A Assistente Social Judiciária Ilone Loebens, do Juizado Regional da Infância e Juventude de Santo Ângelo, atuou no processo, acompanhando o estágio de convivência. " Até virem para o Brasil, foram realizadas diversas chamadas de vídeo, acompanhadas pelas equipes técnicas daqui e dos EUA. Quando se encontraram pessoalmente, parecia que já se conheciam há muito tempo, ocorrendo um encontro muito afetuoso", relata a servidora.
"O momento mais emocionante foi a primeira audiência do início do estágio de convivência. Eles sentados de mãos dadas ouvindo atentamente. Um dos pais afirmou que ao ver e abraçar Daiane e Alessandro pela primeira vez, sentiu que sua família estava completa, tendo certeza de terem tomado a decisão certa", lembra a Assistente Social.

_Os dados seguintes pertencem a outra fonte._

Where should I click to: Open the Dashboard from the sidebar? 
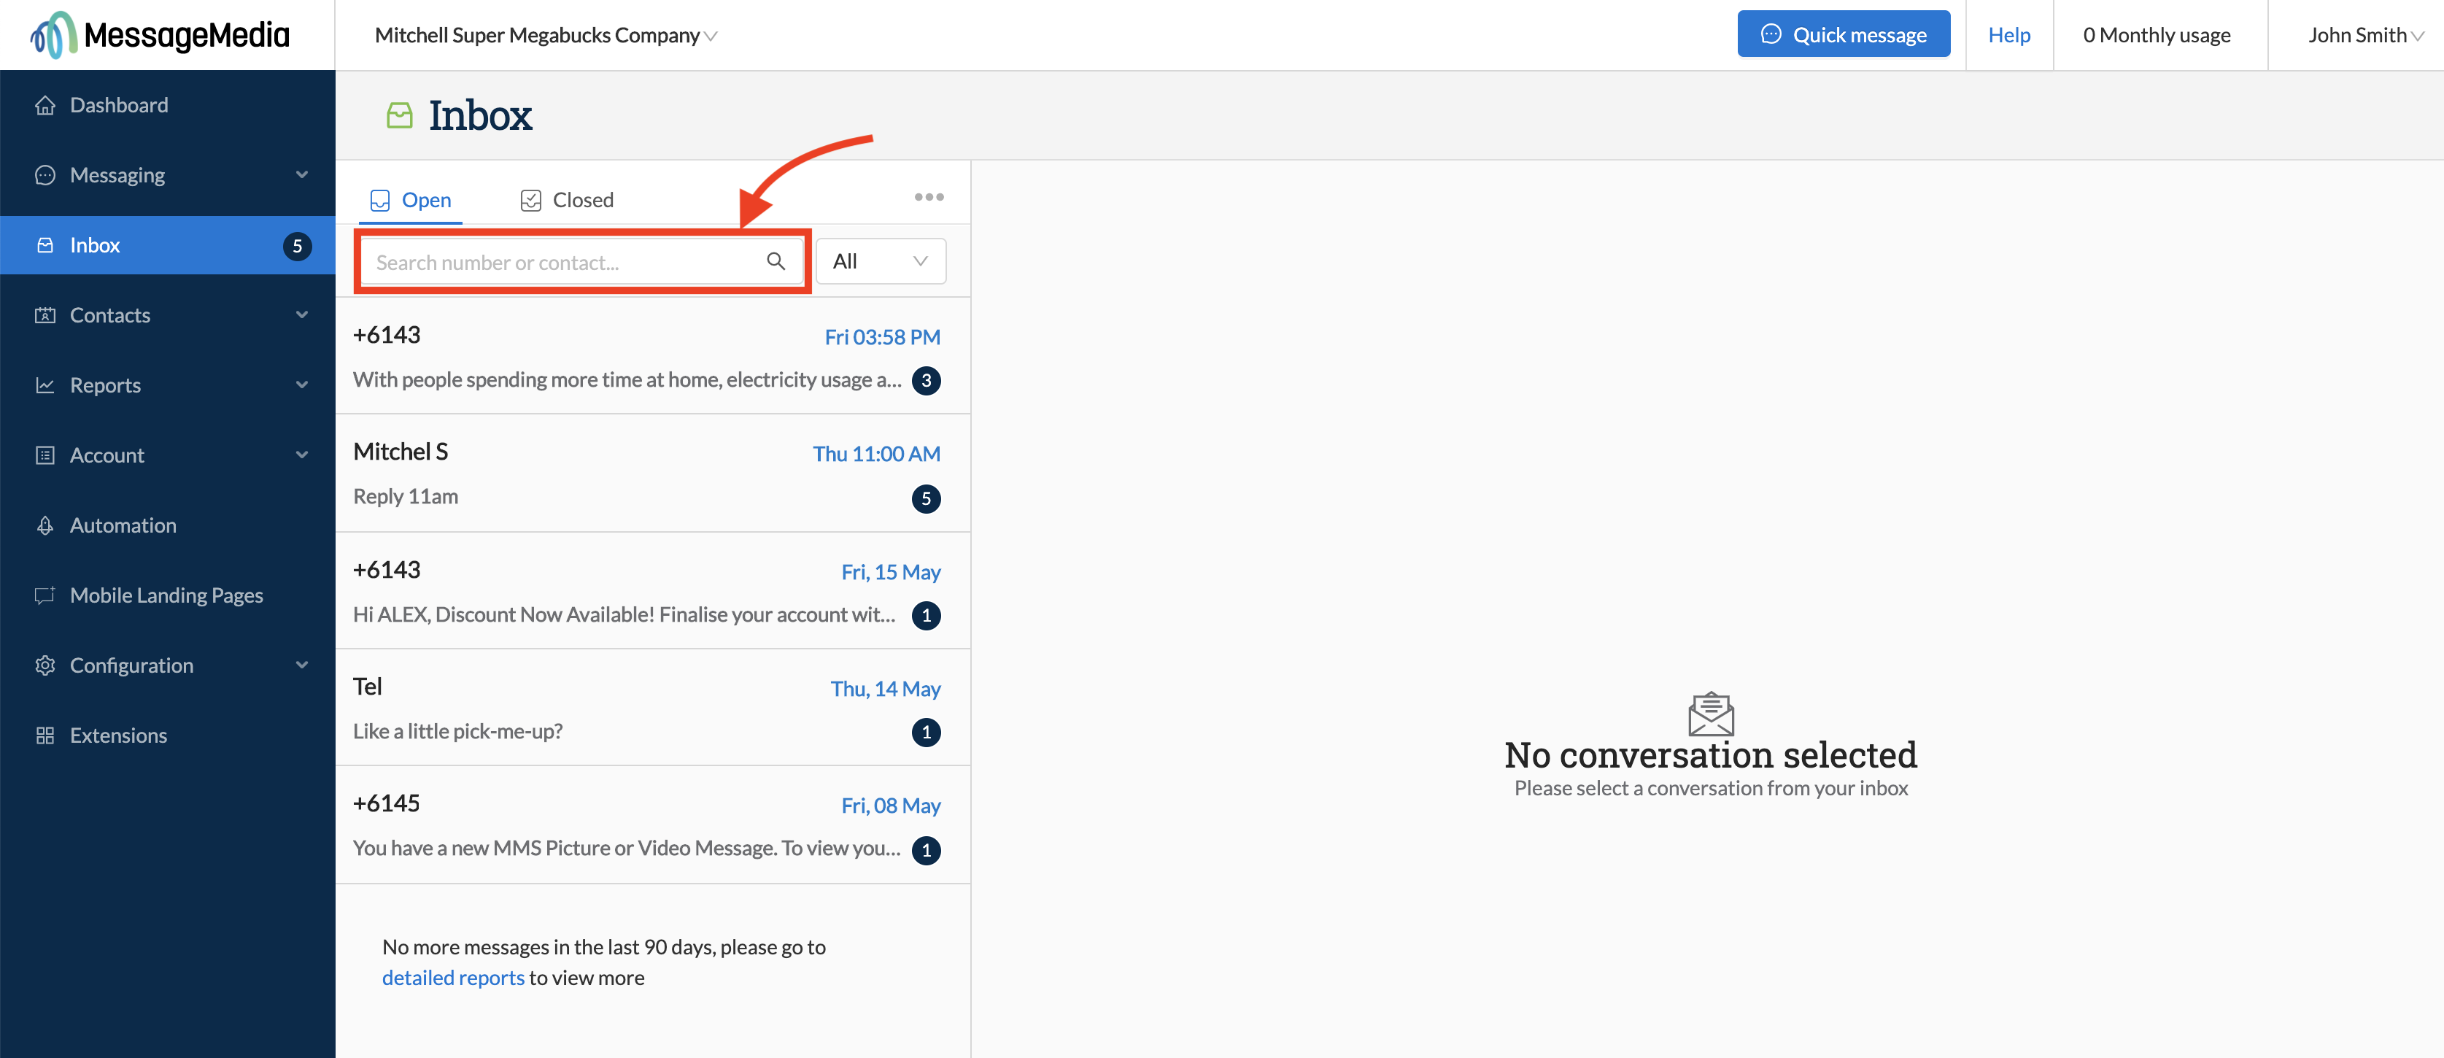pos(119,104)
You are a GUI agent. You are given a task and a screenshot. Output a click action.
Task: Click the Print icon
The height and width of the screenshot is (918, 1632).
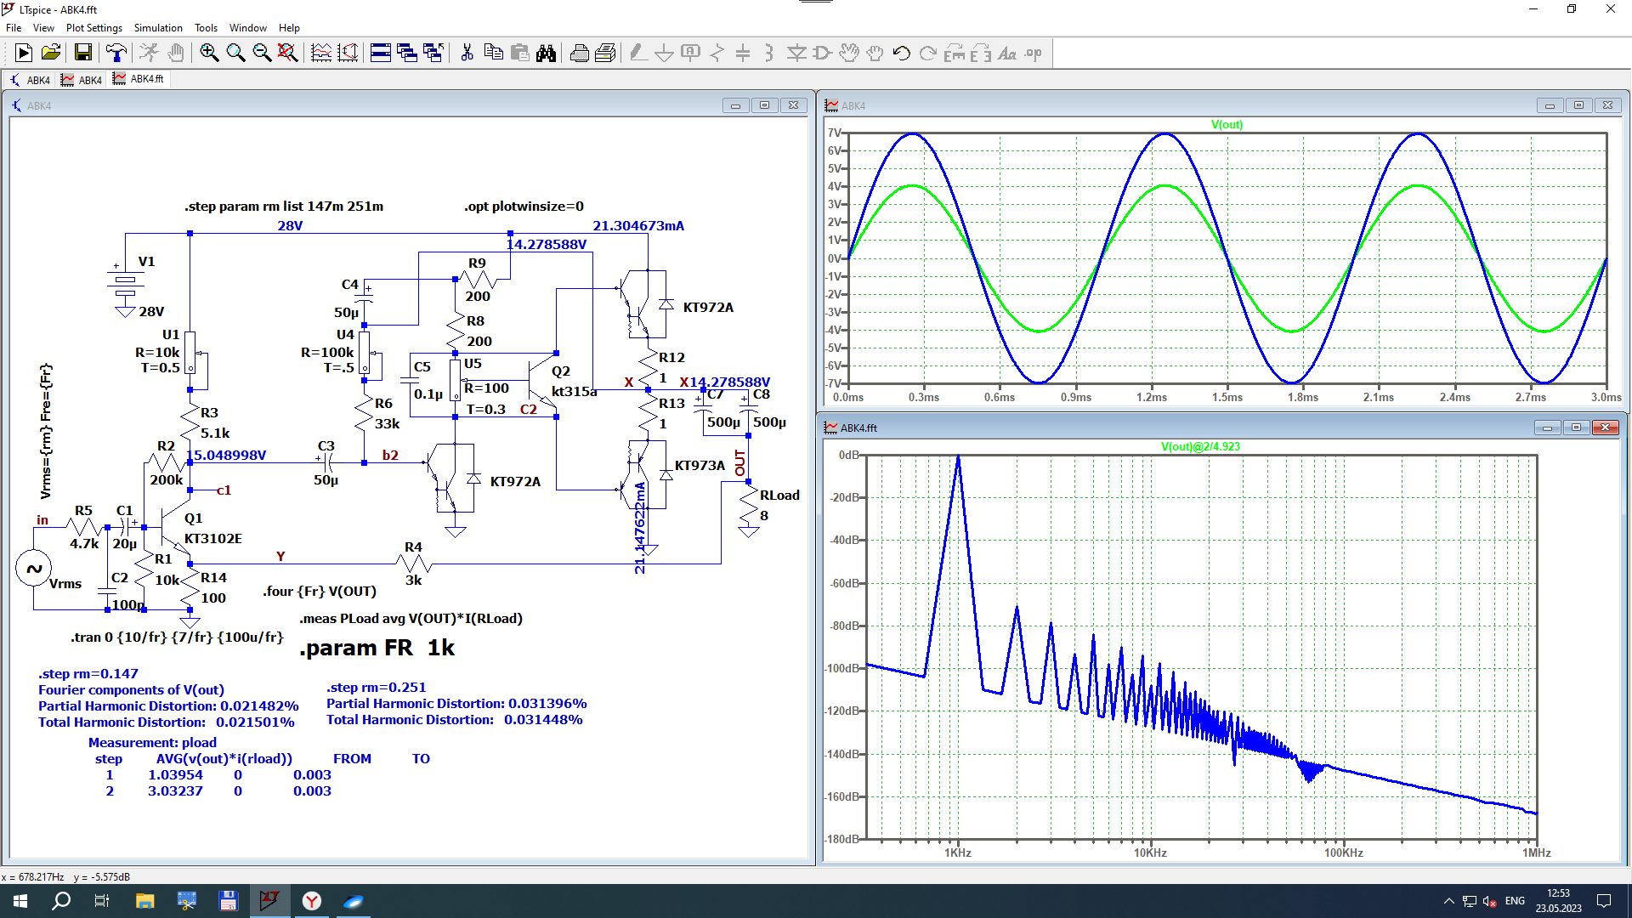pos(579,54)
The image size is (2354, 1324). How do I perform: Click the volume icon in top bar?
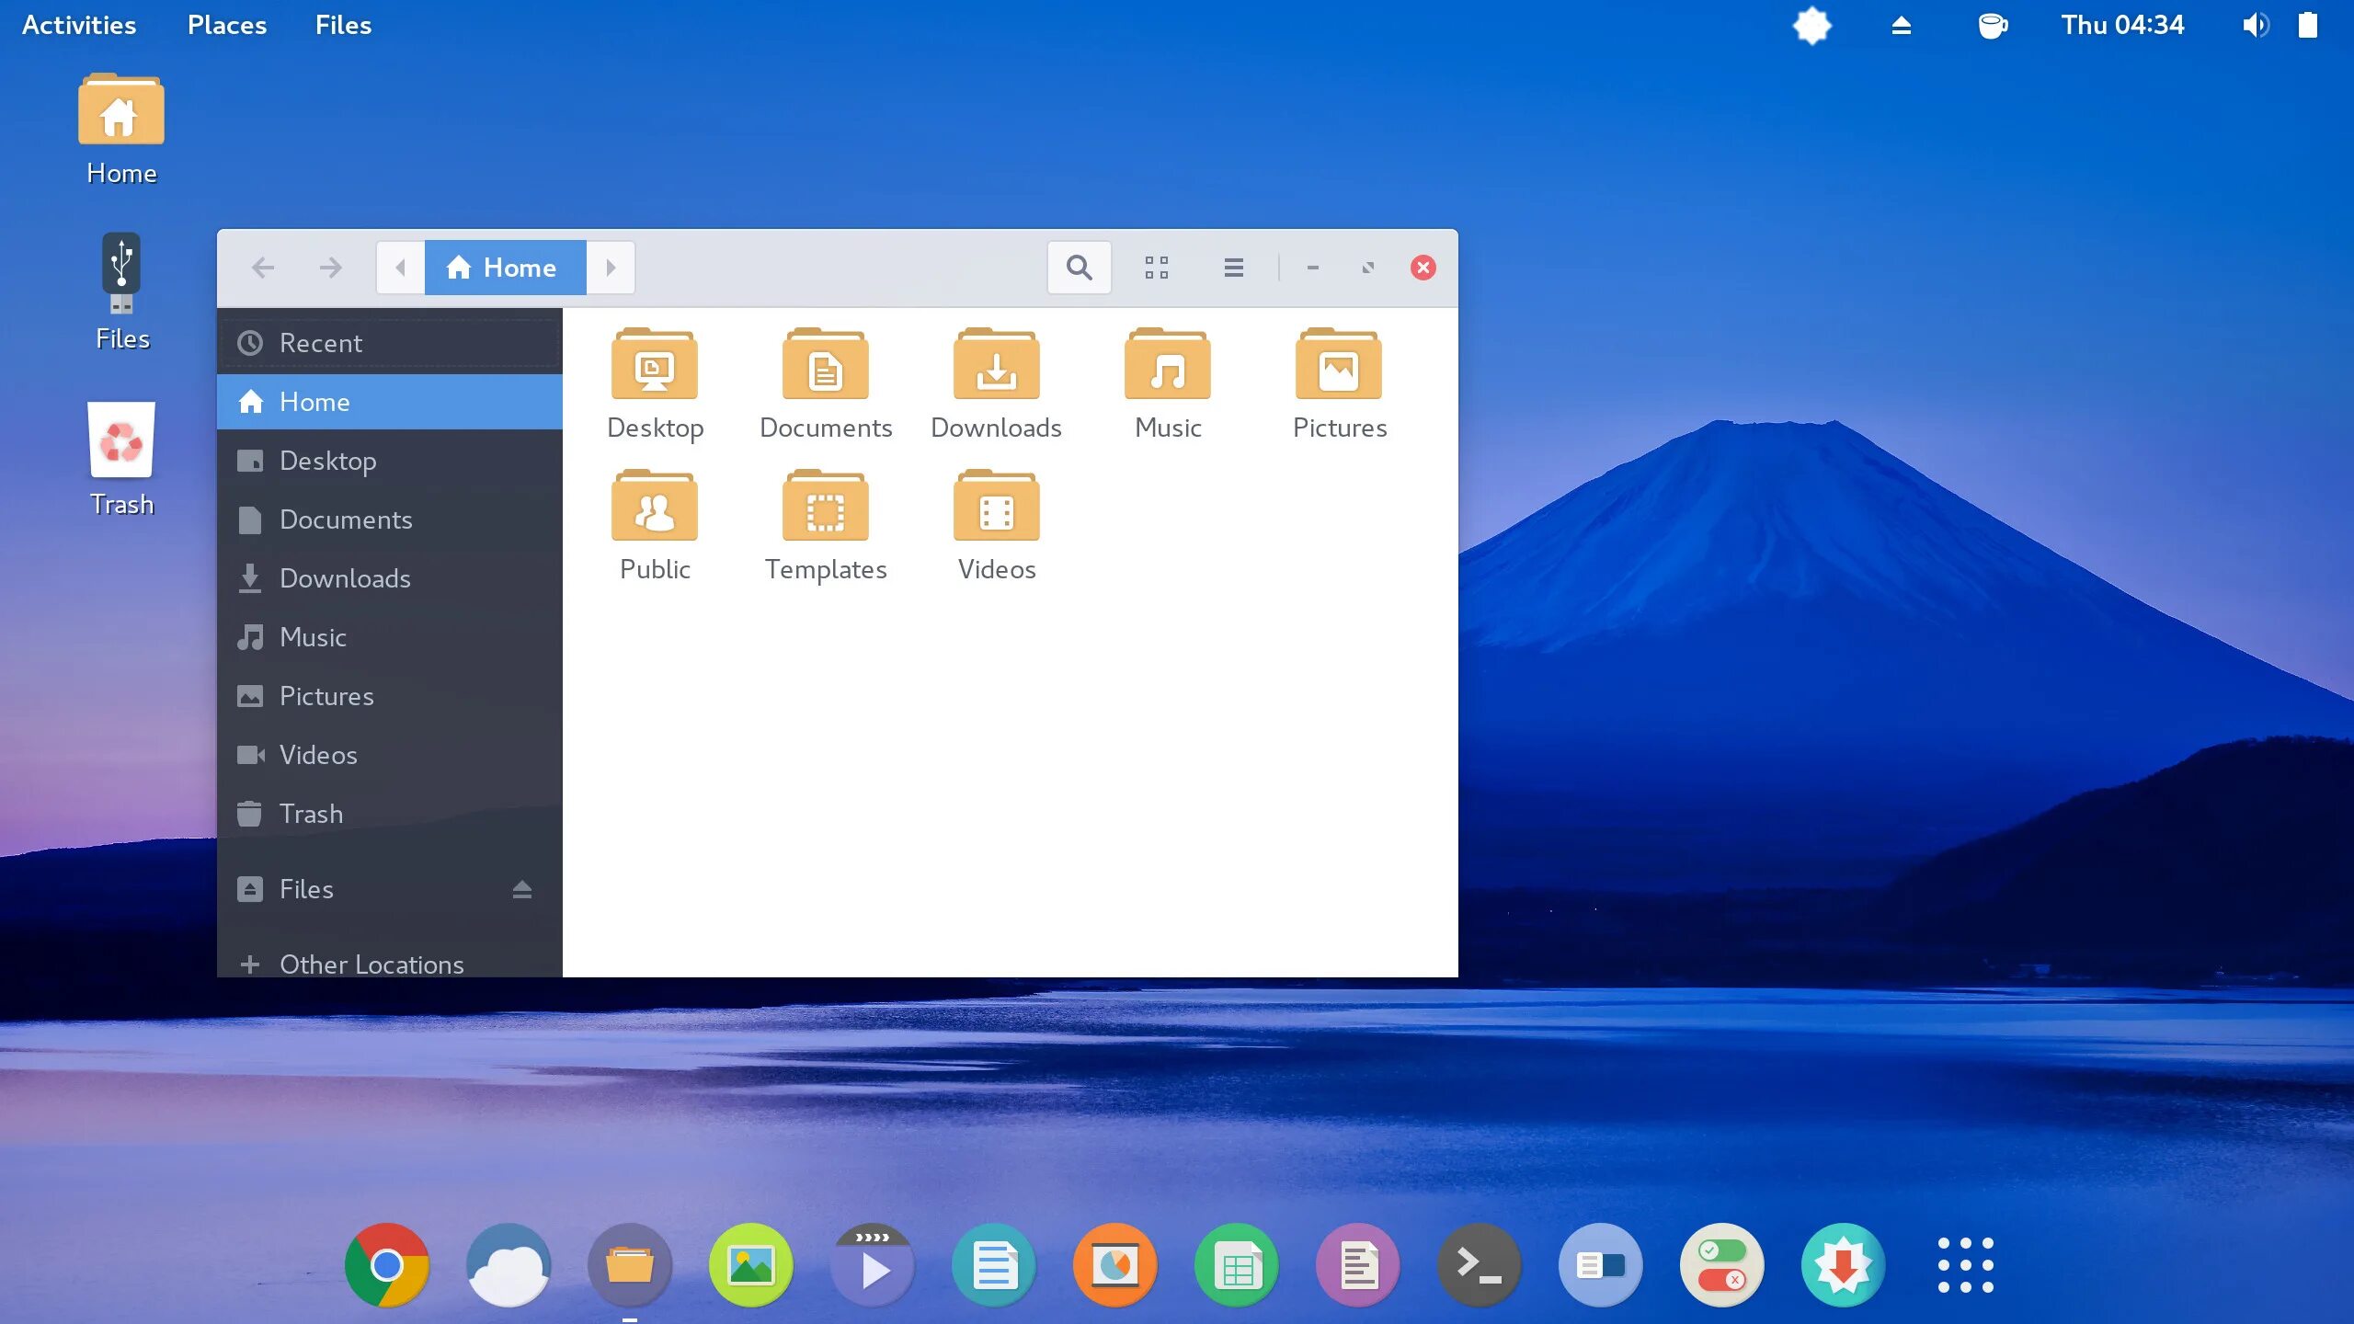[2255, 25]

Uma segunda audiência foi realizada para a entrega da sentença, no Foro de Campinas das Missões. "Tivemos a presença dos profissionais da cidade que acompanharam as crianças quando eram bem pequenas, quando foram retiradas da família de origem. Foi muito emocionante essa despedida para uma nova vida, uma vida de oportunidade, de amor e de carinho", celebra a Juíza Ana Lúcia Todeschini.
Finalizados os trâmites judiciais, a família embarcou para os Estados Unidos em dezembro.